**Task prompt**
Identify all lines below that hold "computer" and collect them.

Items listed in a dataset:
===============

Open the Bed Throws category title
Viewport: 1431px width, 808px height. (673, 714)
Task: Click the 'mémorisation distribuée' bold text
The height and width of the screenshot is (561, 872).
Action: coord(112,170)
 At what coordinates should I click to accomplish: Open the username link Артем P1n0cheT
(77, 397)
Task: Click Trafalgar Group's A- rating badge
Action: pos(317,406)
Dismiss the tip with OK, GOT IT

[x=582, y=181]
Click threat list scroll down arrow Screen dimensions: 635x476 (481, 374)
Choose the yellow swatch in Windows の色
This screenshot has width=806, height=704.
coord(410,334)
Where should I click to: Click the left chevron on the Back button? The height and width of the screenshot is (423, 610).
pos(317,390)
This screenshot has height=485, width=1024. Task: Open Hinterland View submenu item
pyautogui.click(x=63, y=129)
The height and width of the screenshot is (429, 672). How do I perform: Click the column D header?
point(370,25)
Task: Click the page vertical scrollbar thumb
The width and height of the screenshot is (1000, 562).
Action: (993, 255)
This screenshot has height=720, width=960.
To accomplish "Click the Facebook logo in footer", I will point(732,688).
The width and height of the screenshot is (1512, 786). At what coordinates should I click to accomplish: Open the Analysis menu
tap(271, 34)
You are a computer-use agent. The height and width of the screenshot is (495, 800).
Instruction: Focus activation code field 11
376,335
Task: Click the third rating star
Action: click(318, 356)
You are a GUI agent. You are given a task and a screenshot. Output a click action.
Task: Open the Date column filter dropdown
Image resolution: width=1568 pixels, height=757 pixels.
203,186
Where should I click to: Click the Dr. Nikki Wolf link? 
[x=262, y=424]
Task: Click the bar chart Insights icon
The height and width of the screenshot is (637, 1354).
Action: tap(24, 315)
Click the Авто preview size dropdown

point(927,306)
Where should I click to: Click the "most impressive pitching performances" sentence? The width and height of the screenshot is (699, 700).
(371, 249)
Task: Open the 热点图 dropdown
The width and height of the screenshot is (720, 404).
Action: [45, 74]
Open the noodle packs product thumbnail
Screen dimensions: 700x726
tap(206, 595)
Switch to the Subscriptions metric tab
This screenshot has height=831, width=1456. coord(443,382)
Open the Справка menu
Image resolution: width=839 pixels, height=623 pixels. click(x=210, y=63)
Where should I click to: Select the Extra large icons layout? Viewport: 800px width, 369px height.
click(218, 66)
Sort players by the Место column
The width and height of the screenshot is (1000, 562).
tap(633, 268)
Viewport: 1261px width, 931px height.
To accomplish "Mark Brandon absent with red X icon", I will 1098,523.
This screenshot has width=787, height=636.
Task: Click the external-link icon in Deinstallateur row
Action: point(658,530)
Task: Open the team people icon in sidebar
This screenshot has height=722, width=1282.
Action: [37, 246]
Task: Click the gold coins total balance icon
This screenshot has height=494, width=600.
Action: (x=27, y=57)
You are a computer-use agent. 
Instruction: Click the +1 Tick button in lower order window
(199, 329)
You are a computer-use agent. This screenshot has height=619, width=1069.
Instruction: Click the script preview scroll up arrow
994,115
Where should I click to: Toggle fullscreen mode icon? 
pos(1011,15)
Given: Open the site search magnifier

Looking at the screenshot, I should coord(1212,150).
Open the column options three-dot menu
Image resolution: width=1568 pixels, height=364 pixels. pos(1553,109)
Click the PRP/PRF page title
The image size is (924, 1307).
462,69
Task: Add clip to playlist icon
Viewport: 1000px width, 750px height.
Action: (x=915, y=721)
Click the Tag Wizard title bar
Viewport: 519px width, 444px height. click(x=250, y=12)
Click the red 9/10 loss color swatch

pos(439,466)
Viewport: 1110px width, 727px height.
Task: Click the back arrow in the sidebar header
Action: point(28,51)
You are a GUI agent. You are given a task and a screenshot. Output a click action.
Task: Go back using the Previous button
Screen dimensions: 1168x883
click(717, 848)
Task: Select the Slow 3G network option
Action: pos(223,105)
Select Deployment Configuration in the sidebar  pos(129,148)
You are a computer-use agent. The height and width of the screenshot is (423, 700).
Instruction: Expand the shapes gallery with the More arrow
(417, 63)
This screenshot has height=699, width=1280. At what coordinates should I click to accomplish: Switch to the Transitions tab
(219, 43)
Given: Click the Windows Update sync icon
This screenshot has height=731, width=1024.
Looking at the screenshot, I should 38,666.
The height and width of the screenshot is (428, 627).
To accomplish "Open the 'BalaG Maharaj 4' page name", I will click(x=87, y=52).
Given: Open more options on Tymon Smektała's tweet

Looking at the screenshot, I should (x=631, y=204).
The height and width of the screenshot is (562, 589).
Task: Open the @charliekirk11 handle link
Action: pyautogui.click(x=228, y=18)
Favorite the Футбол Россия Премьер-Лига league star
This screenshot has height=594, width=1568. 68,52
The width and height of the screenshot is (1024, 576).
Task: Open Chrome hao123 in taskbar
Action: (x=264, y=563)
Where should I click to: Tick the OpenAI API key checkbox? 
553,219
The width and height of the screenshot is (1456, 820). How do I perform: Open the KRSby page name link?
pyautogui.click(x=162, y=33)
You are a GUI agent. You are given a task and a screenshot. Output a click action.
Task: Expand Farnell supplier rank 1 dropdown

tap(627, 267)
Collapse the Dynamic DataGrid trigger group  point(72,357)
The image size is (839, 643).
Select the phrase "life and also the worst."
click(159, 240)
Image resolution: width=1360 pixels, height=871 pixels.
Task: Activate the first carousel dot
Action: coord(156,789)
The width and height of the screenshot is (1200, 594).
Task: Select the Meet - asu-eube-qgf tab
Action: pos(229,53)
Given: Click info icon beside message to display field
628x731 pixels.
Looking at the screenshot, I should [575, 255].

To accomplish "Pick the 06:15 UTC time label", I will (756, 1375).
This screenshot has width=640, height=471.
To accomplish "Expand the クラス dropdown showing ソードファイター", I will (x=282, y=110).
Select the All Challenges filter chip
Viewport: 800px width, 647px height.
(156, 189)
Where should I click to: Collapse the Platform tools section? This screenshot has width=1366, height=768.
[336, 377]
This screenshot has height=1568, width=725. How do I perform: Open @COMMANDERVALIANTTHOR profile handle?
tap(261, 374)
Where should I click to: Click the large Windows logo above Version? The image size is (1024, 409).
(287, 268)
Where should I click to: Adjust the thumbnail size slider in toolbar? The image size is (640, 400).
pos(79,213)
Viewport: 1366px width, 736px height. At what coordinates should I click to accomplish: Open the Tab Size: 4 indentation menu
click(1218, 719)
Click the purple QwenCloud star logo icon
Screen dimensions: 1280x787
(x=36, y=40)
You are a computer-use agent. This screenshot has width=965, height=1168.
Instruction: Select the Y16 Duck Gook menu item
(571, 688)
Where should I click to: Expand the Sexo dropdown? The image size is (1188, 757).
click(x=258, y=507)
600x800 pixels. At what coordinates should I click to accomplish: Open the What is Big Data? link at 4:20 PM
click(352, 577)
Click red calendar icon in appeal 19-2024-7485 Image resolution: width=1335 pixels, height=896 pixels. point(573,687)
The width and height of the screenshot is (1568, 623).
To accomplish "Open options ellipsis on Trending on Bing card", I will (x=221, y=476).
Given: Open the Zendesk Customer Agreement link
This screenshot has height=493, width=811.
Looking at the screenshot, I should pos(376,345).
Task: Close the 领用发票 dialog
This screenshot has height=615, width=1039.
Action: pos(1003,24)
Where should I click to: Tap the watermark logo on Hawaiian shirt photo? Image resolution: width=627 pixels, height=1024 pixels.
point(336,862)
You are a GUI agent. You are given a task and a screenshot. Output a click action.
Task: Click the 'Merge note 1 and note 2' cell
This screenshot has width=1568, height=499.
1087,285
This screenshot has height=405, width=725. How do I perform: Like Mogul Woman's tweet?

===============

**Task answer**
You are a computer-use agent. The height and width of the screenshot is (495, 800).
You are a computer-use agent. 
You are a computer-use agent. This screenshot has height=619, width=1069.
You are a computer-use agent. The height and width of the screenshot is (423, 700).
You are a computer-use agent. This screenshot has width=965, height=1168.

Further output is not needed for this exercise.